Union oil minister Dharmendra Pradhan launched the draft of the new policy that will promote production of bio-ethanol — from ligno-cellulosic biomass as against the conventional approach of molasses based ethanol production — for Ethanol Blending Programme (EBP) which aims at 20 percent ethanol blending in petrol by 2030.

“The target of generating cumulative 2G (second generation) ethanol production capacity of 1 billion liter per annum will be achieved within a budget of Rs 5,000 crore. The capacity of installation may go higher if there is saving in budget amount of financial support,” the oil ministry said in a draft of the scheme for providing financial support for Setting up Integrated Bio-ethanol Projects using Lignocellulosic Biomass & other Renewable Feedstock.

The scheme provides for financial support in order to incentivise investment in the initial few commercial scale 2G ethanol bio-refineries. Under the scheme, Viability Gap Funding (VGF) subject to a maximum of 20 per cent of the project cost or Rs 5 crore for every 10 lakh litre summed to bio-refinery name-plate capacity will be provided to make the projects commercially viable. The maximum Viability Gap Finding (VGF) disbursement of Rs 150 crore will be made for every project.

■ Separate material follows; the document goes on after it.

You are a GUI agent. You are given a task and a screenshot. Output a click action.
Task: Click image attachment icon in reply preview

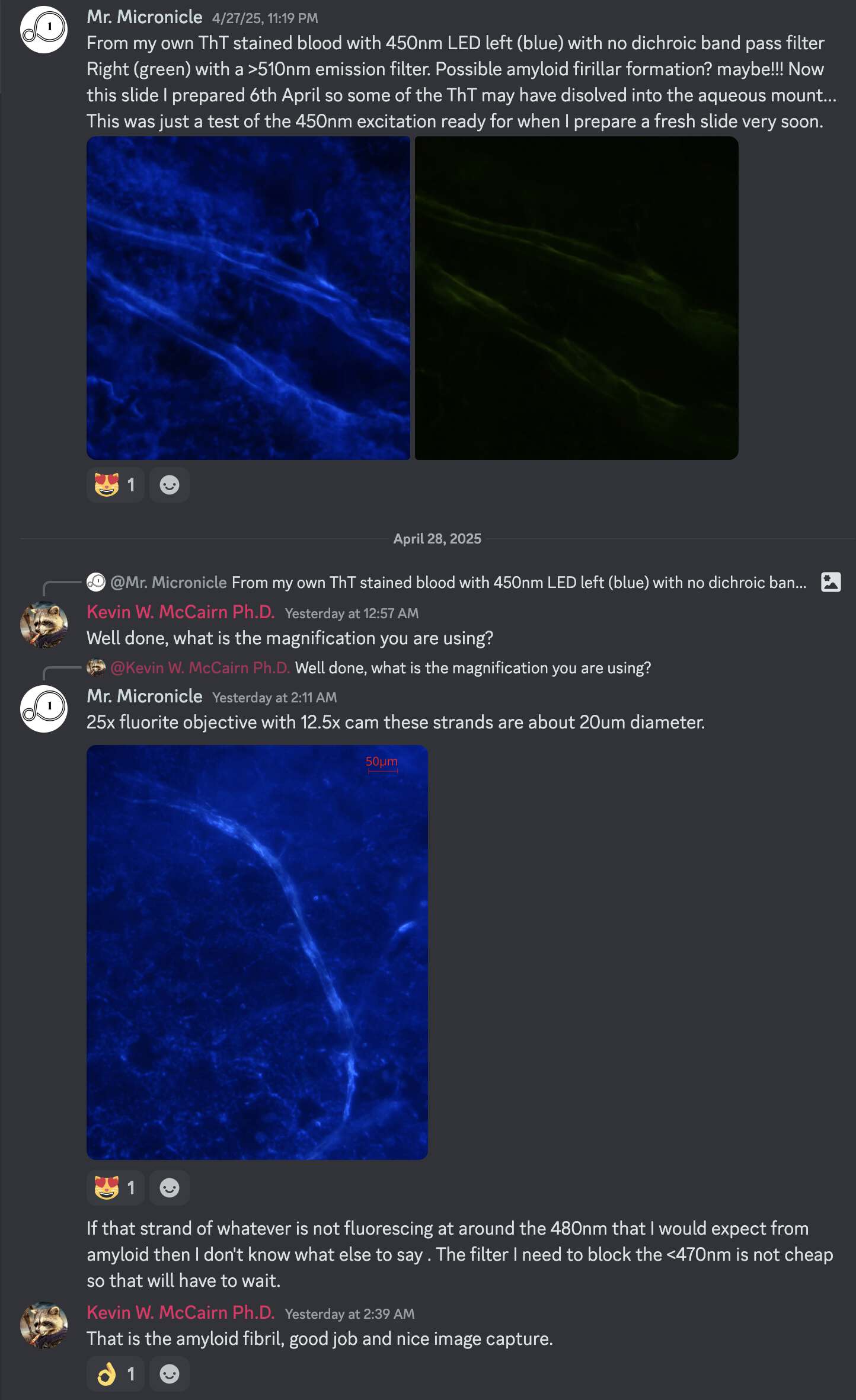click(x=831, y=582)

“For example, for a project cost of Rs 800 crore for generating 3.20 crore litre of 2G ethanol per annum, financial assistance of Rs 150 crore will be provided. If the project cost for an annual 2G ethanol capacity of 2 crore litres is Rs 600 crore, grant to the tune of Rs 100 crore will be provided,” the draft scheme said. It added that the financial assistance will be limited to Rs 15 crore per technology for demonstration projects.

According to the draft policy, 2G Bio-ethanol project developers can also obtain grant from state government or Public Sector Undertakings (PSUs) or other agencies up to 20 per cent of the total project cost. However, the total grant taken from central and state government or other agencies should not exceed 40 per cent of the total project cost.

The government plans to allocate Rs 4,800 crore from the scheme for commercial projects, Rs 150 crore for demonstration projects and Rs 50 crore as administrative charges for Centre for High Technology.

The National Policy on Bio-fuels announced in 2009 was aimed at accelerating promotion of Bio-fuels such as Bio-ethanol and Bio-diesel, with indicative targets of 20 percent blending by 2017.

Under the policy, Oil Marketing Companies (OMCs) had been directed to sell Ethanol Blended Petrol with percentage of ethanol up to 10 per cent. However, due to insufficient supply the OMCs could only manage a national average of less than 3 per cent ethanol blending.

The new Bio-fuel policy to be launched within two months aims at the supply-demand gap by incentivizing investments in new green-field projects.